Personal information
- Full name: Corentin Camille André Baron
- Date of birth: 23 May 1898
- Place of birth: Saint-Maur-des-Fossés, France
- Date of death: 2 November 1973 (aged 75)
- Place of death: Saint-Médard-de-Mussidan, France
- Position(s): Defender Midfielder

Senior career*
- Years: Team / Apps / (Gls)
- VGA Saint-Maur
- AS Française
- 1920–1926: Olympique de Paris
- 1926–1930: Red Star Olympique
- 1930–1932: Racing Club de France

International career
- 1923: France / 1 / (0)

Managerial career
- 1933–1935: Red Star Olympique
- 1935–1944: AS Saint Eugène
- 1944–1953: Racing Club de France
- 1953–1954: Haiti
- 1954–1956: AS Saint Eugène
- 1956–1957: Red Star Olympique
- 1957–1959: Cannes
- 1959–1960: Greece
- 1960–1961: Red Star Olympique
- 1964–1965: Racing Club de Paris

= Paul Baron =

French footballer (1898–1973)

Corentin Camille André Baron (23 May 1898 – 2 November 1973), also known as Paul Baron, was a French footballer and manager.

==Playing career==
Baron began his career with hometown club VGA Saint-Maur, later joining AS Française. In 1920, Baron joined Olympique de Paris, playing for the club until 1926, when they merged with Red Star Amical Club, forming Red Star Olympique. Baron played for the new club for four years, winning the Coupe de France in 1928, before joining Racing Club de France, where he finished his career in 1932.

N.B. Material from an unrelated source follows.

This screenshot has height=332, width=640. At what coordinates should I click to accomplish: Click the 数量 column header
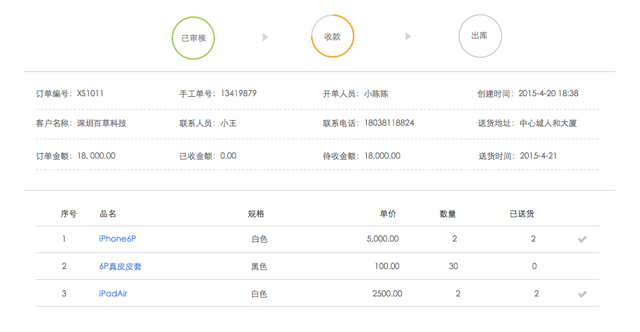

On 22 April 1923, Baron made his only appearance for France, playing in a 2–2 draw against Switzerland.

==Managerial career==
Following his playing career, Baron moved into management, taking up the reigns at former club Racing Club de France. During his early managerial career Baron regularly moved from French Algeria to manage AS Saint Eugène, back to Racing Club de France, save for a spell with Haiti from 1953 to 1954. Baron won the Coupe de France twice with Racing Club, in 1945 and 1949. In 1956, Baron returned to Red Star Olympique, moving to Cannes a year later. In 1959, Baron was appointed manager of Greece, before returning to Red Star Olympique in 1960 for a year. In 1964, Baron moved back to the newly renamed Racing Club de Paris.